Abstract

Thermoreversible hydrogels have potential in spine research as they provide easy injectability and mild gelling mechanism (by physical cross-link). The purpose of this study was to assess the potential of thermoreversible hyaluronan-based hydrogels (HA-pNIPAM) (pNIPAM Mn = 10, 20, 35 × 10(3) g mol(-1)) as nucleus pulposus cells (NPC) carrier. Cytocompatibility (WST-1 assay), viability (trypan blue), morphology (toluidine blue), sulphated glycosaminoglycan synthesis (DMMB assay) and gene expression profile (real-time PCR) of bovine NPC cultured in HA-pNIPAM were followed for 1 week and compared to alginate gel bead cultures. The injectability and cell survival in a whole disc organ culture model were assessed up to day 7. All HA, HA-pNIPAM and their degradation products were cytocompatible to NPC. HA-pNIPAM hydrogels with no volume change upon gelling maintained NPC viability and characteristic rounded morphology. Glycosaminoglycan synthesis was similar in HA-pNIPAM and alginate gels. Following NPC expansion, both gels induced re-differentiation toward the NPC phenotype. Significant differences between the two gels were found for COLI, COLII, HAS1, HAS2 and ADAMTS4 but not for MMPs and TIMPs.
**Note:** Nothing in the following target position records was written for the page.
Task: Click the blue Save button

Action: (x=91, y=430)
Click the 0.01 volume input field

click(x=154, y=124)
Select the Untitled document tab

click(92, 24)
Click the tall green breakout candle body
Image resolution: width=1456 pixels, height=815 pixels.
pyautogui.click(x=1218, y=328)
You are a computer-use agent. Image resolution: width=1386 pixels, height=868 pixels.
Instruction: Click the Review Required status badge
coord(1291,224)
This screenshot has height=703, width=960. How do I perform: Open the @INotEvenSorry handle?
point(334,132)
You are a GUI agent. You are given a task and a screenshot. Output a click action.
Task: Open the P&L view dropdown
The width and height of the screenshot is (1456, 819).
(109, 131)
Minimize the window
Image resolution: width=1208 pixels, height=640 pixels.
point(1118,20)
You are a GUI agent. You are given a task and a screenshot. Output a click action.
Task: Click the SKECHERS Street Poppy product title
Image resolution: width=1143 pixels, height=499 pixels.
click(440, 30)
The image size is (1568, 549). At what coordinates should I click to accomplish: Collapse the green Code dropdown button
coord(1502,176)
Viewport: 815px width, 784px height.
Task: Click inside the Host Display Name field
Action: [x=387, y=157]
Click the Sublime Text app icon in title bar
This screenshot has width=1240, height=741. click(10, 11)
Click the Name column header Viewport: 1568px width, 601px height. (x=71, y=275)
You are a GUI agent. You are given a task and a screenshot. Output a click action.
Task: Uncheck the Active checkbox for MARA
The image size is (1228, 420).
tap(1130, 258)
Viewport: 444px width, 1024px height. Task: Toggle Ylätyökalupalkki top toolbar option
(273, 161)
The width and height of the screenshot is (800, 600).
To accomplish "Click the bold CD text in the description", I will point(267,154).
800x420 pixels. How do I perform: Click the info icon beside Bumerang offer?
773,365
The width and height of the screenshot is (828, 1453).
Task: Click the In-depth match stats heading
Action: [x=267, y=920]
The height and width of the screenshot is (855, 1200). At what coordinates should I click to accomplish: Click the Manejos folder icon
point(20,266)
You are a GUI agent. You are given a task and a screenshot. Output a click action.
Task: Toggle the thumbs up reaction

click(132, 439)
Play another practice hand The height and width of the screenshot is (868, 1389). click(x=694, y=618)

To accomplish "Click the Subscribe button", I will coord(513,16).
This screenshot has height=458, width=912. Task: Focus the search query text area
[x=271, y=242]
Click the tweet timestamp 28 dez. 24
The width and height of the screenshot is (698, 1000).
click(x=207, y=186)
Higher expression of hyaluronan synthases (HAS1, HAS2) and lower expression of COLI and COLII mRNA were noted in cells cultured in HA-pNIPAM (pNIPAM = 20 × 10(3)g mol(-1)). NPC suspension in HA-pNIPAM was injectable through a 22-G needle without loss of cell viability. Ex vivo, NPC viability was maintained in HA-pNIPAM for 1 week. A HA-pNIPAM composition suitable for nucleus pulposus repair that provides an injectable carrier for NPC, maintains their phenotype and promotes extracellular matrix generation was identified.